孤立したペンションを舞台に、次々と登場人物が殺されていく本作。実際には閉ざされておらず、豪雪に見舞われてもいないのに、あたかもそうであるかのように振る舞わなければならない状況設定が、7人の若者を徐々に追い詰めていく。外界から隔絶された極限空間で、人間の本性が剥き出しになる様は圧巻だ。

2. 不気味に交錯する人間模様

事件の背景には、オーディションに落ちて自殺未遂をした麻倉雅美の存在があった。彼女と7人の若者たちの関係性など、劇団内外の複雑な人間ドラマが絡み合う。
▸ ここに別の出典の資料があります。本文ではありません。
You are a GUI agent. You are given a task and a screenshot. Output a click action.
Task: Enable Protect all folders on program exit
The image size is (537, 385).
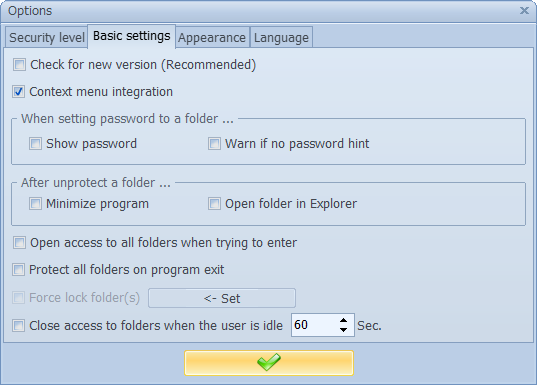[18, 270]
表面上は芝居の設定で動いているように見えながら、登場人物たちの内面に渦巻く嫉妬や憎しみ、恐怖心理が絶妙に描かれている。

3. 鮮やかに決着する驚愕のトリック

ラストで明かされる真犯人と、その意外な動機。唐突に見えて、しかし伏線は至る所に張り巡らされていた。芝居と現実が入り混じる異様な状況設定自体が、犯人の周到な計算によって生み出されたものだったのだ。本格ミステリとしても見事に完成されており、ぜひ味わってほしい作品である。

映画「ある閉ざされた雪の山荘で」と原作の違い

新たに書き下ろされたエピソード

2024年公開の映画版には、原作にはないオリジナルのエピソードがいくつか盛り込まれている。例えば、久我と元村の出会いのシーンや、事件後の2人の関係性など、より人間ドラマに焦点を当てた描写が追加されている。

キャラクターの心情描写の違い

映画版では、各登場人物の心理描写がより丁寧に描かれている印象だ。特に事件のキーパーソンとなる麻倉雅美の心情や、犯人の動機に関わる部分は、原作よりも掘り下げられているように感じられる。役者の表情や身振りによって、登場人物の内面がより立体的に浮かび上がるのは、映像作品ならではと言えるだろう。

舞台「ある閉ざされた雪の山荘で」の注目ポイント

緊張感あふれる演出

2024年1月に上演された舞台版は、密室劇の持つ閉塞感や息苦しさを巧みに表現していた。舞台セットの工夫や照明効果によって、外界から遮断された孤立無援の状況が見事に演出されている。観客もまるで劇中の登場人物になったかのような錯覚を覚えずにはいられないだろう。

個性豊かなキャスト陣の好演

7人の若手俳優たちが織りなす息のあったアンサンブルも必見だ。演技派の面々が集結し、それぞれの登場人物の特徴を見事に体現している。彼らの繊細な表情や所作から、隠された秘密や真意をはっきりと読み取ることができるはずだ。生で観る舞台ならではの臨場感と一体感を、ぜひ味わってもらいたい。